The Pros and Cons of Shared Service Centres

February 16, 2016 5 mins read
The Pros and Cons of Shared Service Centres

A great client of Morgan McKinley’s who participated in the foundation of Siemen's HR Shared Services Centre and subsequently worked as its director offers us an insight into the pros and cons of Shared Service Centres.

She currently works for one of the world's leading suppliers of HR and business process outsourcing (BPO) solutions, and are responsible for providing clients with plans for founding HR Shared Service Centres.

What is an HR Shared Services Centre?

In order to reinforce their internal management and increase their organizational and operational efficiency, a succession of companies have adopted a "one corporation" strategy. For instance, Unilever proposed a "One Unilever" strategy, and Phillips proposed a "One Philips" strategy. This is a new type of management model for independently run businesses that allows them to integrate their professional resources, reduce their running costs and increase their efficiency, while at the same time effectively avoiding compliance issues. Shared service centres primarily integrate resources such as human resources, information management technology and legal resources. These centres can regularly provide reports, as well as meticulously analyzing and monitoring the productivity of various departments in order to discover abnormalities as soon as they occur. However, data security is an important topic, in that different nations have different standards regarding data security, meaning that shared service centres cannot completely standardize the process whereby data is shared. Therefore, we can only really talk about "maximizing" the sharing of data.
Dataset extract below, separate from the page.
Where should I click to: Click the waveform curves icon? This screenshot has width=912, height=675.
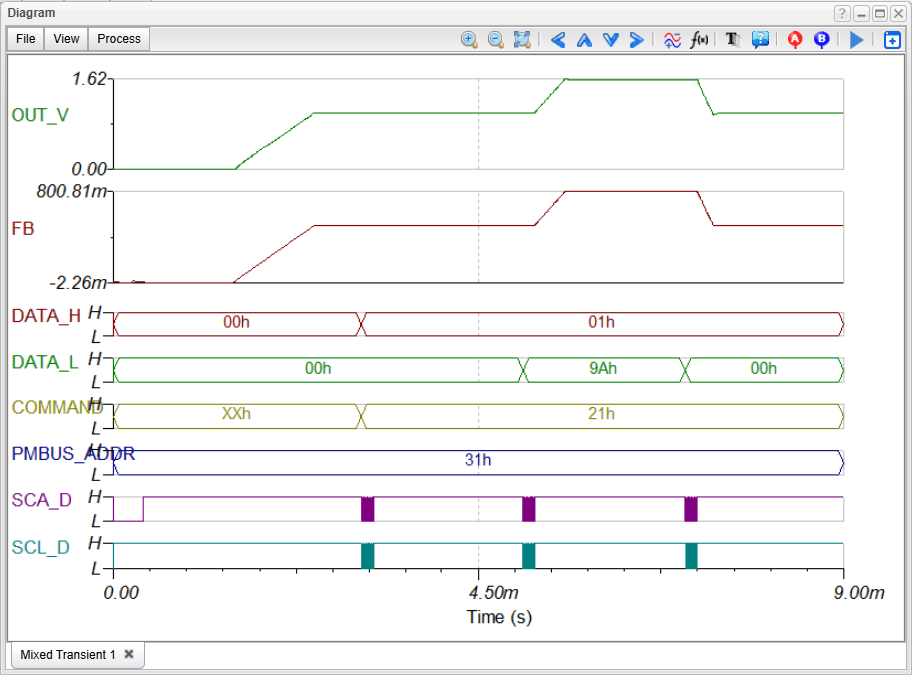(x=672, y=40)
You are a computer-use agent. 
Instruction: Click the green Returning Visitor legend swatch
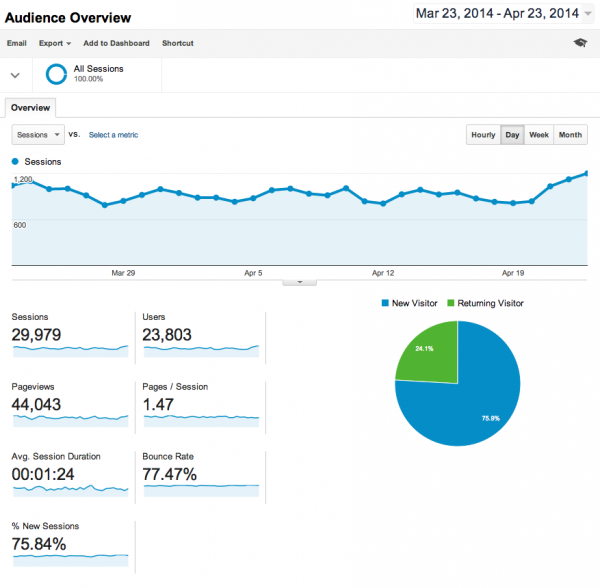pos(450,303)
Ford was the first company to make used of the "shared services centre" management model. In the 1980s, Ford founded a financial shared services centre in Europe. Today, the majority of the 500 most powerful companies in the world have their own shared services centres, with Asian companies establishing centres relatively late in comparison to other regions.

Do shared services help to save costs and workers?

Related statistics show that shared services can reduce HR costs by approximately 25-40%. This reduction in costs is not only a result of an increase in the HR team's productivity, but also in the team's capacity to save managers and employees from having to do practical tasks. For example, when we calculated the rate of return of investment for a transnational retail company that had decided to transform its HR department by establishing a shared services centre, we discovered that shop managers spent about 10% of their time on practical tasks such as paying salaries, keeping attendance records and organizing employee check-ins and check-outs. This company has thousands of store managers over the globe. We calculated that they had saved a considerable amount of time since establishing a shared services centre.

However, it doesn't always work out this way. Establishing a shared services centre implies the investment of a considerable amount of funds. It's often the CEO or the board of directors who make this decision, but the expenses involved in the subsequent maintenance of the centre are often paid by local subsidiaries. Additional factors that have an impact on the development and influence of a shared services centre include: whether or not business departments decide to purchase the services, whether or not the standards for the payment of shared services are sufficiently detailed and reasonable; as well as the degree to which departments are satisfied with the services.

Are there examples of shared services centres that haven't worked out?

Before establishing a shared services centre, it is crucial to conduct an investigation into both external and internal factors. Some clients neglect to do prior research, and simply establish the centre without tending to its subsequent maintenance. These clients believe that such an advanced system is merely used for paying salaries and keeping records, with the end result that the system is eventually forgotten.

Companies not only need to choose a business that will provide services related to the construction of the service centre; they also need to hire a professional team in order to analyze customer demands and design a logical shared services plan. The latter is largely involved with sales and provides a series of optional services from which the client may choose; they're not likely to provide the customer with in-depth services such as meticulous analyses of actual demands. Companies need to hire a professional team who will analyze their characteristics and needs. Even professional service providers such as ADP will sometimes hire AON to analyze their customer base's needs before compiling a plan.

How will shared service centres change in the future?

As far as trends in the development of shared service centres are concerned, an increasing number of shared service centres are leaning towards concentrated and regionalized development. Currently, the "shared service centres" of a majority of companies are further divided into regions, for instance, McDonald's has established three different HR shared service centres, which are respectively situated in the United States, Europe and Asia. Following the globalization of the economy, shared service centers will provide homogenized services throughout larger regions. We may even bear witness to shared service centers that provide services on a global scale.
On the other hand, regionalization has become an opposing trend where the development of shared service centres belonging to transnational companies is concerned. Some transnational companies choose to establish shared service centres in regions where labour costs are low, and then provide services to all nations within that entire region. Today, more and more transnational companies are choosing to establish shared services centres in India or China, as a means of supporting daily operations throughout all of Asia.